> **WORK TASK**: Every entry that follows must be written out exactly, apart from its pictures.

[Stored items from a collection]
-------------------------

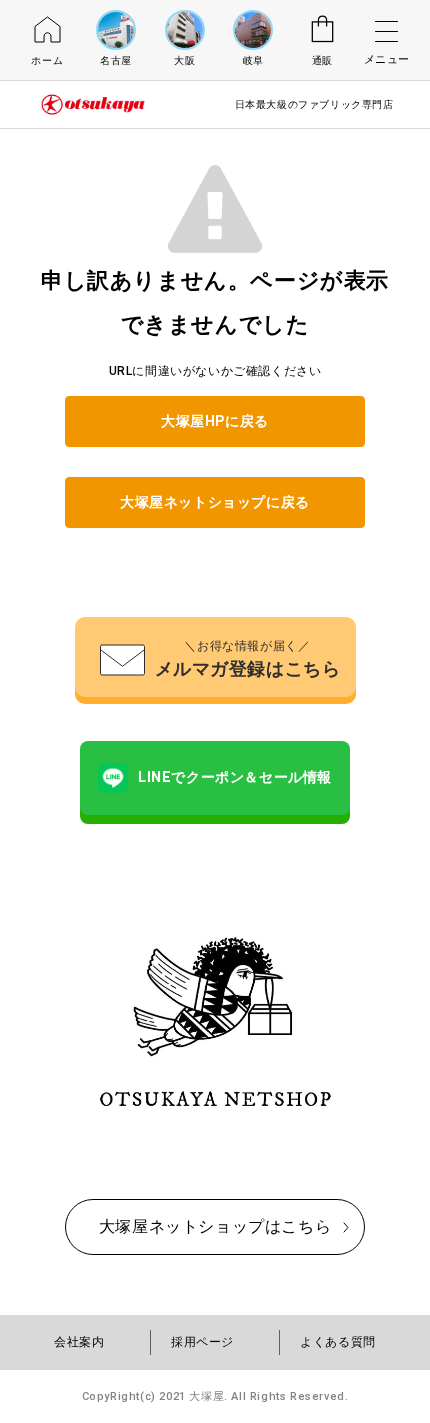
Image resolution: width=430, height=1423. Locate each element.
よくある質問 (338, 1342)
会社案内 (79, 1342)
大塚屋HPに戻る (215, 421)
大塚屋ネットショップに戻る (215, 502)
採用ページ (202, 1342)
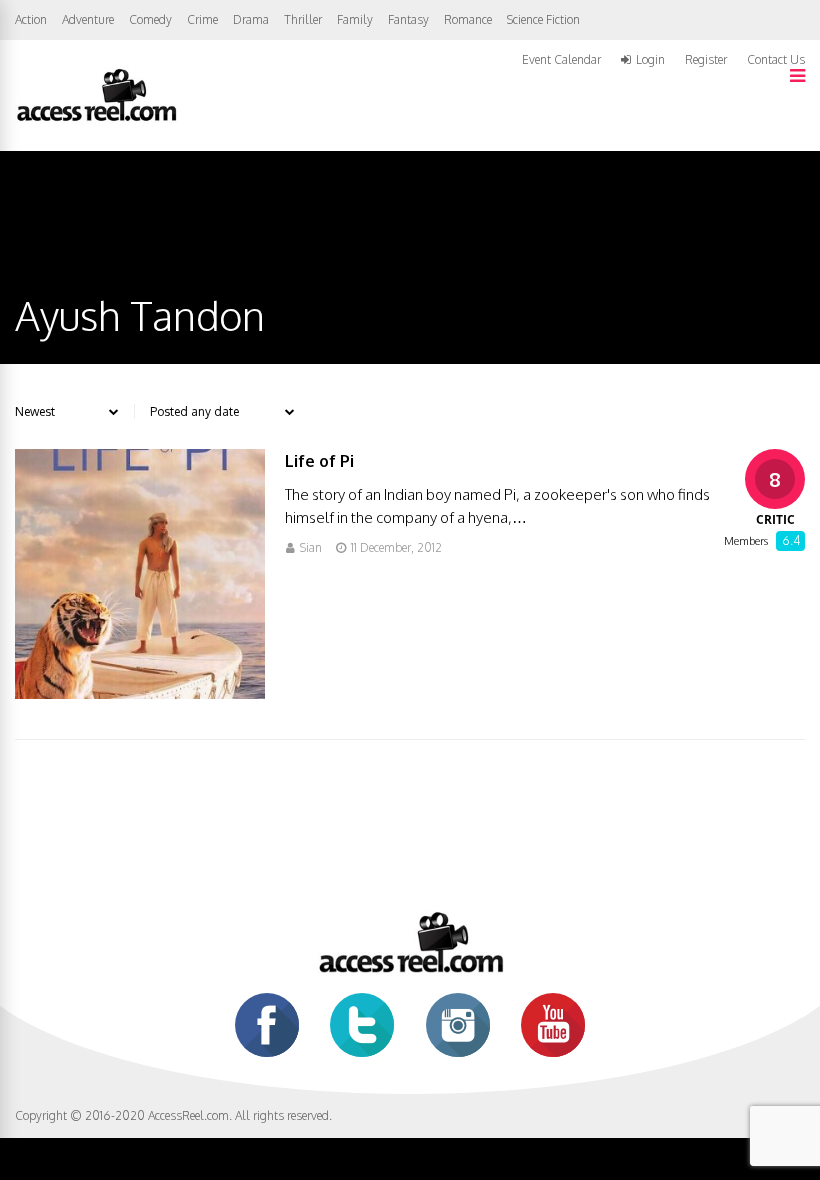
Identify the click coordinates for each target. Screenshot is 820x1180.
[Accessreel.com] (96, 119)
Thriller (303, 19)
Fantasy (408, 19)
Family (355, 19)
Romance (468, 19)
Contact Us (776, 59)
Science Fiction (543, 19)
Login (650, 60)
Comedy (150, 19)
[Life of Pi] (140, 693)
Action (31, 19)
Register (706, 60)
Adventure (88, 19)
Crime (202, 19)
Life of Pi (319, 461)
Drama (251, 19)
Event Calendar (561, 59)
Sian (311, 547)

-------------------------

> **SOLUTION TO THE EXERCISE**:
Image resolution: width=430, height=1423. Locate each element.
よくある質問 (338, 1342)
会社案内 (79, 1342)
大塚屋HPに戻る (215, 421)
大塚屋ネットショップに戻る (215, 502)
採用ページ (202, 1342)
Identify the click coordinates for each target. Screenshot is 820x1180.
[Accessreel.com] (96, 119)
Thriller (303, 19)
Fantasy (408, 19)
Family (355, 19)
Romance (468, 19)
Contact Us (776, 59)
Science Fiction (543, 19)
Login (650, 60)
Comedy (150, 19)
[Life of Pi] (140, 693)
Action (31, 19)
Register (706, 60)
Adventure (88, 19)
Crime (202, 19)
Life of Pi (319, 461)
Drama (251, 19)
Event Calendar (561, 59)
Sian (311, 547)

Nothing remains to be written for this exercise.